Erasmus, the tidy-minded scholar and wit, had already sniggered at the Church's folly, but Luther's laughter had a prophetic ferocity about it. He had been shocked into realising that the Holy Father in Rome was in fact an agent of Antichrist. How could the Pope be anything else, demanded Luther, when he ordered silence on a loyal son of the Church who had rediscovered the most important truth about the human condition?This was the truth found in Scripture, especially in the urgent words of Paul of Tarsus to the Romans and Galatians: we humans are so trapped in sin - tangled up in ourselves - that nothing we do merits God's love. A loving judge, God wills to choose some of us out of this doomed, undeserving rabble, to receive his gift of saving grace: then we may enter his presence for ever as his children, saved by faith in the crucified Jesus Christ. In Reformation jargon, that is justification by faith through grace: it is the heart of Reformation Protestantism.
It was a hand-grenade lobbed into the medieval Western Church, levelling all the corridors past death into heaven so artfully constructed by medieval Catholic theologians. Their modern Catholic successors mostly agree that Luther was true to tradition in this matter, and Rome no longer officially classes him as a heretic. Small consolation for Pope Leo X and his immediate successors, who failed to shut Luther up, and struggled with the collapse of united Western Christendom.
-- from the thread The man who dared to laugh at the Pope ["Out of the Storm: The Life and Legacy of Martin Luther"]
At least we may credit Erasmus for his sense of humor, something that was in slightly rare supply among the various antagonists. His attitude was basically eirenic in a belligerent era.
He was truly distressed at the nastiness that developed on both sides. Yes, he was a friend of Luther and Zwingli, Colet, and IIRC Melanchthon. But he was saddened both by the attacks on his friends, and the tone of their counterattacks. He tried to stay at arms' length, only to be turned on for his efforts.

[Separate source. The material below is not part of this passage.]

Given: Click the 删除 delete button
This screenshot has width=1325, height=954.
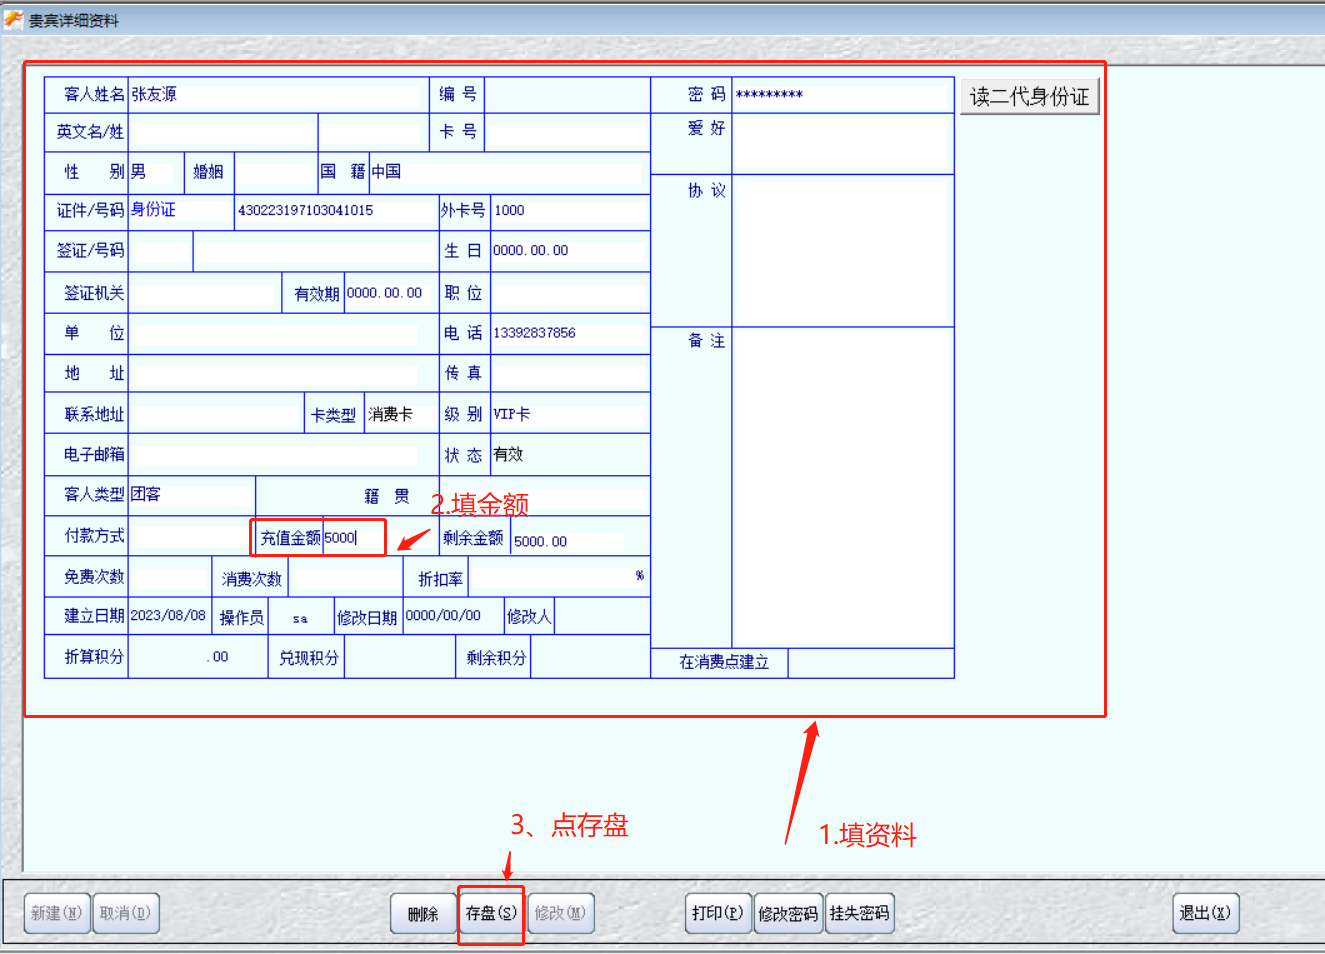Looking at the screenshot, I should (423, 913).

He had been shocked into realising that the Holy Father in Rome was in fact an agent of Antichrist. How could the Pope be anything else, demanded Luther, when he ordered silence on a loyal son of the Church who had rediscovered the most important truth about the human condition?
If 'he' refers here to Erasmus, this claim about his 'realization' is tendentious. Not so, however, if the author meant Luther.